PU Metrics in Temporal Emotion Dynamics

Updated 11 November 2025

Positive-Unlabeled (PU) metrics are quantitative tools that define and measure temporal dynamics of emotional states through occurrence, duration, and transition probabilities.
They are applied across EEG, dialogue, and music arrangement systems to enhance the analysis and modeling of shifting affective and behavioral signals.
Advanced implementations integrate EST features into learning architectures using graph models and dynamic attention, improving the system’s adaptiveness and emotional coherence.

Positive-Unlabeled (PU) metrics—often referred to more generally as emotion state transition (EST) features or emotion-shift metrics—characterize the dynamics of emotional states as they evolve over time or across conversational turns, neural microstates, or other behavioral signals. Unlike classical static emotion classification metrics, EST metrics focus on quantifying not only the prevalence but also the transition patterns, durations, and contextual dependencies of emotional states. In recent years, the formalization and application of PU/EST metrics have enabled advanced modeling of temporal affect dynamics in domains as diverse as EEG-based emotion recognition, music generation, dialogue systems, and conversational emotion recognition. EST metrics enable the systematic study of both within-state stationarity and between-state lability, allowing both fine-grained empirical analysis and the development of systems optimized for emotional coherence and adaptability.

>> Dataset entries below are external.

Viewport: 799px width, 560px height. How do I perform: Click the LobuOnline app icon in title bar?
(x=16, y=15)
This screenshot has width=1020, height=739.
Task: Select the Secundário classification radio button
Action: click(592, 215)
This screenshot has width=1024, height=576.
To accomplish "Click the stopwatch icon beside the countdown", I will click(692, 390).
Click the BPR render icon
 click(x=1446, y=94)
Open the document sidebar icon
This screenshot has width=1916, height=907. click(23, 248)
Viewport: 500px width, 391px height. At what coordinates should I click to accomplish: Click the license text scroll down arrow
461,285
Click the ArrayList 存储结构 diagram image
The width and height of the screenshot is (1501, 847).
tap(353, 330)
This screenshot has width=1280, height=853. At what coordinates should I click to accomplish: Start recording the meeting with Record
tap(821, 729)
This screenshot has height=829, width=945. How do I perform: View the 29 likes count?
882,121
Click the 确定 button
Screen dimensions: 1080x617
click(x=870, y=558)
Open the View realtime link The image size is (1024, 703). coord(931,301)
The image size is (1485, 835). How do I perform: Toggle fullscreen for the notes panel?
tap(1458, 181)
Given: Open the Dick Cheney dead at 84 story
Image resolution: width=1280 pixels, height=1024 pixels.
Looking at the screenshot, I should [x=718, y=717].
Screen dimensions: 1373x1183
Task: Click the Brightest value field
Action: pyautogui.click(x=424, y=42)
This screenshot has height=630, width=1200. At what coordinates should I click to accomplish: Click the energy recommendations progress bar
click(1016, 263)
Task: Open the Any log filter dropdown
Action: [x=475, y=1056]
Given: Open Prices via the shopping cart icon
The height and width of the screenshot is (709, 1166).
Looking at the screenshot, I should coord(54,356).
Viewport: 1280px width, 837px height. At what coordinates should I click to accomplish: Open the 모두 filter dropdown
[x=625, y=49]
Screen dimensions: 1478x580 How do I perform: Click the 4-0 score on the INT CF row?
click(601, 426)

1. Mathematical Formulations of EST Metrics

Across domains, EST metrics formalize and quantify the micro- and macro-dynamics of emotional states as time series or stochastic processes over discrete or continuous emotion representations. Fundamental EST metrics and their analytic expressions include:

State Occurrence: Given a sequence of state labels $\{s_t\}$ , the occurrence of state $i$ is

$\mathrm{Occ}_i = \frac{N_i}{T}$

where $N_i$ is the number of unique visits to state $i$ and $T$ is the total number of segments or time windows analyzed.

Mean Duration: For state $i$ ,

$\mathrm{Dur}_i = \frac{1}{N_i} \sum_{k=1}^{N_i} d_{i,k}$

where $d_{i,k}$ is the length of the $k^{th}$ visit.

Coverage:

$\mathrm{Cov}_i = \frac{\sum_{k=1}^{N_i} d_{i,k}}{D_{\mathrm{total}}}$

with $D_{\mathrm{total}}$ the total time analyzed.

Transition Probabilities: The empirical transition probability from state $i$ to state $j$ ,

$P_{i \to j} = \frac{N_{i\to j}}{\sum_{\ell} N_{i\to \ell}}$

with $N_{i\to j}$ the count of direct transitions.

In vector-valued or continuous representations (e.g., VAD space), EST metrics are derived from differences:

$\Delta e = e_{\mathrm{response}} - e_{\mathrm{preceding}}$

and modulated by external factors (e.g., personality weights) for more individualized modeling.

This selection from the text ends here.